Kylo rolls her eyes. "Alright. And in the event that you're right?"

"I suppose that's up to you," Hux murmurs thoughtfully, squeezing her hip lightly, and for a moment Kylo very much regrets not letting him ravish her – not that she'd admit to that, of course. "I'm sure you'll come up with something. You're quite clever on occasion."

"Tell me, General, how did you become so gifted at flattery," Kylo grouses, giving him a mostly gentle kick in the shin. He hisses at her, but she knows she hasn't actually injured him – not this time, at least. Nowadays Kylo tries to only hurt Hux when he wants her to hurt him.

They'll have to move eventually – no matter how they arrange themselves before falling asleep, Kylo somehow always wakes up with Hux's knobby elbows and knees prodding her – but for now they don't, still lying close enough to one another that Hux's breath, gradually slowing as he nears sleep again, is tickling Kylo's cheek. It will take her a while longer to fall asleep again, or perhaps she won't go back to sleep at all, but Kylo is content for now.

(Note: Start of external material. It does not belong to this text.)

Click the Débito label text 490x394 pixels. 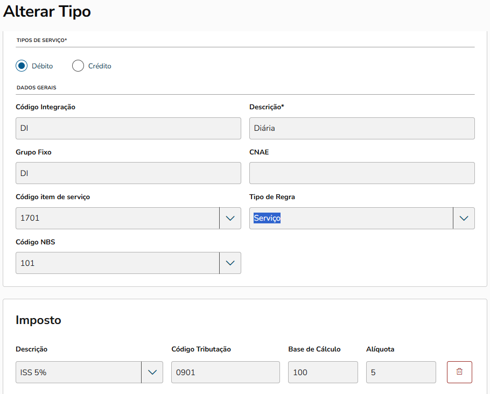coord(43,66)

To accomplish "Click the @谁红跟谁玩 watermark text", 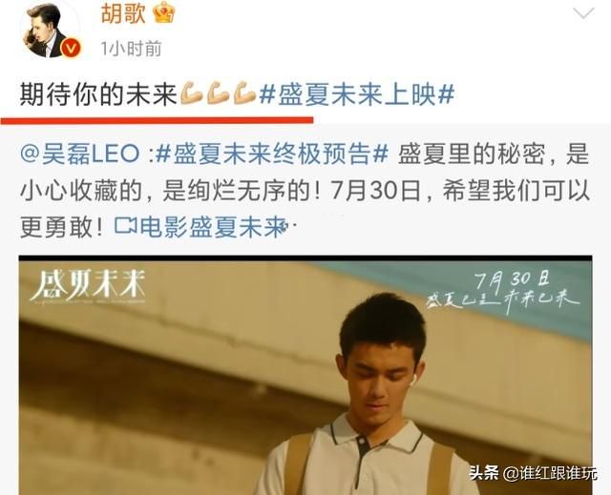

On a whim, she moves Hux's hand again, shifting her position so that he can rest it on her stomach without having to bend his wrist too uncomfortably. Hux allows this, although he does mutter dryly, without even opening his eyes, "Comfortable yet?"

"Shut up," Kylo mumbles back, trying not to grin.

Hux is very nearly asleep when Kylo feels it – a pronounced kick, right under his palm. For a moment she's worried that he'd missed it, but his answering smile, half drowsy and half delighted, tells her that, at last, he had felt it too.